## Source text
>>>

Croatian film producer (1932–2019)

Branko Lustig (10 June 1932 – 14 November 2019) was a Croatian film producer best known for winning Academy Awards for Best Picture for Schindler's List and Gladiator. He is the only person born in the territory of present-day Croatia to have won two Academy Awards.

==Early life==
Lustig was born in Osijek, Kingdom of Yugoslavia to a Croatian Jewish family. His father, Mirko, was head-waiter at an Osijek Café Central, and his mother, Vilma (Gütter), was a housewife. Lustig's grandparents, unlike his parents, were religious and he regularly attended the local synagogue with them.

<<<

## Provided material
>>>

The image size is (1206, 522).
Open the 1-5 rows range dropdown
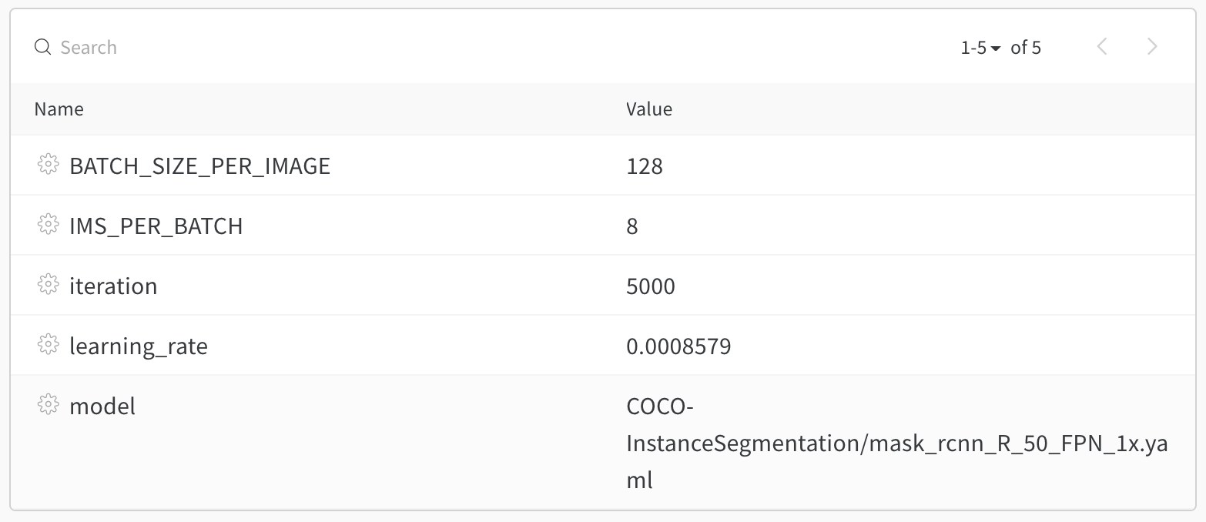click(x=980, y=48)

<<<

## Questions
1/ In the Branko Lustig biography, what was his father's job?
2/ Copy the Branko Lustig biography word for word, beginning at the words "Branko Lustig (10" and stopping after "synagogue with them.".
You can set the listing aside.

## Answers in order
1/ He was head-waiter at an Osijek Café Central.

2/
Branko Lustig (10 June 1932 – 14 November 2019) was a Croatian film producer best known for winning Academy Awards for Best Picture for Schindler's List and Gladiator. He is the only person born in the territory of present-day Croatia to have won two Academy Awards.

==Early life==
Lustig was born in Osijek, Kingdom of Yugoslavia to a Croatian Jewish family. His father, Mirko, was head-waiter at an Osijek Café Central, and his mother, Vilma (Gütter), was a housewife. Lustig's grandparents, unlike his parents, were religious and he regularly attended the local synagogue with them.